* [Exercise a]:
Answer these questions using the passage about Daugherty below:
(i) Since what year has the Bugs Bunny on Broadway production been touring the world?
(ii) What is the title of its 2010 sequel?
(iii) In what city and year were Daugherty and Wong married?
[START Reading passage]
Since 1990, he has been notable for creating symphony orchestra concerts which combine film and multimedia with classical music, with the goal of bringing new audiences to the genre of symphony orchestra music. His most successful concert in this genre, Bugs Bunny on Broadway, and its 2010 sequel "Bugs Bunny at the Symphony", combines classic Warner Bros. Looney Tunes projected on a large screen accompanied by a live orchestra performing the original score. This production has been touring the world continuously since 1990 and has played to a total international audience of almost two million people. He has also won numerous awards as a producer, director, writer, and composer/music director for film and television, including a Primetime Emmy Award and five Emmy nominations. He has created all of his television and film projects in collaboration with producing partner David Ka Lik Wong. In addition to their professional partnership, Daugherty and Wong have been life partners since 1989, and were married in San Francisco in 2013, where they have lived for the past 15 years.
[END Reading passage]
* [Exercise b]:
Gather every line of the listing below that contains the string "Switch".
[START Raw data]
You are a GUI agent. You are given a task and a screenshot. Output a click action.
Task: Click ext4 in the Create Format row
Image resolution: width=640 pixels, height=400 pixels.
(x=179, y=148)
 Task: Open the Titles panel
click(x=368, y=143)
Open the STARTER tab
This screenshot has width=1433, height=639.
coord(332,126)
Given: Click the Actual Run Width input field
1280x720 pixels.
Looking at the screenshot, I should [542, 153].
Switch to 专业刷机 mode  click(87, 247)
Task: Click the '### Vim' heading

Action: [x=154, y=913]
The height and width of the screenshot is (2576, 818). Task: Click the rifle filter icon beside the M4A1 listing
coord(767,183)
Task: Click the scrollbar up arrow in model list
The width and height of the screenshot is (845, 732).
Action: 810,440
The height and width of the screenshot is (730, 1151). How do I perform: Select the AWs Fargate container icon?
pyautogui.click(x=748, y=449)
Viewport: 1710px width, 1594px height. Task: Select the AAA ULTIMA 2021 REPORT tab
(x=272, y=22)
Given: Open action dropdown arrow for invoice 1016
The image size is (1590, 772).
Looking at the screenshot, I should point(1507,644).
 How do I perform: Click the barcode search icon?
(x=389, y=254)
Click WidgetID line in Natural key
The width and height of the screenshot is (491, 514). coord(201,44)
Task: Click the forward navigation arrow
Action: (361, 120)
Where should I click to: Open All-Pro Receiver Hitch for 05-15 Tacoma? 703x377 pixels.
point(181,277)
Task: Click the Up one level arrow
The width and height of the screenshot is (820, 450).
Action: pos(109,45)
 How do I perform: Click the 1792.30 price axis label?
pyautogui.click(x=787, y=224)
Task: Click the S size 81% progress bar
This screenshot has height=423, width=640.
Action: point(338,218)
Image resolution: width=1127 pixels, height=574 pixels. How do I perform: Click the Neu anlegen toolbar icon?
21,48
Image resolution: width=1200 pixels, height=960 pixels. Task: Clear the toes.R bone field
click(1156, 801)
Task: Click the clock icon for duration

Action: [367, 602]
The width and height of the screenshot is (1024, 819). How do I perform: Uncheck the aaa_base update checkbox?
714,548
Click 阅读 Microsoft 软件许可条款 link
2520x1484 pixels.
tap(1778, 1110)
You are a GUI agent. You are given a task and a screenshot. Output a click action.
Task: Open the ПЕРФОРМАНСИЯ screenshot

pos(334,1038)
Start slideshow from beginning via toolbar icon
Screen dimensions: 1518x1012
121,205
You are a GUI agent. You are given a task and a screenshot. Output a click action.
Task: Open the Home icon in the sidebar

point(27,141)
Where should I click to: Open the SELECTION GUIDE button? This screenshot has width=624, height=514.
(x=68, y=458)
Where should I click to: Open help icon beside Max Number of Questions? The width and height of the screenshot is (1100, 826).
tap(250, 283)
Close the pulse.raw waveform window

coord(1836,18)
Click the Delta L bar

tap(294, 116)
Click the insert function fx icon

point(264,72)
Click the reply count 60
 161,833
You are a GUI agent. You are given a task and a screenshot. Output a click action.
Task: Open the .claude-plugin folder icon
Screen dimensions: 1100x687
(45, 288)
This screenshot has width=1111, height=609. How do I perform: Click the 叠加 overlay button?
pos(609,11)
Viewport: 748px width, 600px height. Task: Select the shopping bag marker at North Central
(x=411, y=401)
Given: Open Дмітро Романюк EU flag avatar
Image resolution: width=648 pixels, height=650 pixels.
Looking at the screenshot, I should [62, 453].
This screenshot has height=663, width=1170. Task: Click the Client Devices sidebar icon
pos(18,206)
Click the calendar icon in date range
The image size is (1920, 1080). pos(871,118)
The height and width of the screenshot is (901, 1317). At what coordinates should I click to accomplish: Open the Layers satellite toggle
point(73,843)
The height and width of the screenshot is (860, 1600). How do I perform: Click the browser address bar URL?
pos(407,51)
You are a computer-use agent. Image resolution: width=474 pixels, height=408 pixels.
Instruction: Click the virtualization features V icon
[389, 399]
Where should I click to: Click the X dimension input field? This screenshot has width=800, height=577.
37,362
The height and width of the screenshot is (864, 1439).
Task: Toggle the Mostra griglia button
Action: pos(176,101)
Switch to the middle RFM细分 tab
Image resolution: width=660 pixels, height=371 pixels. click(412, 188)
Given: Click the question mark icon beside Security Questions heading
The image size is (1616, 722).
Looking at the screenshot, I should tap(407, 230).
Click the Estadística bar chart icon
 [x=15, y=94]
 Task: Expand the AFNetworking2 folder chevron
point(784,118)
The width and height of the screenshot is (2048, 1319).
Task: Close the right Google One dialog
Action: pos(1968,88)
[END Raw data]
* [Written response a]:
(i) 1990
(ii) "Bugs Bunny at the Symphony"
(iii) San Francisco, 2013

* [Written response b]:
Switch to 专业刷机 mode  click(87, 247)
Switch to the middle RFM细分 tab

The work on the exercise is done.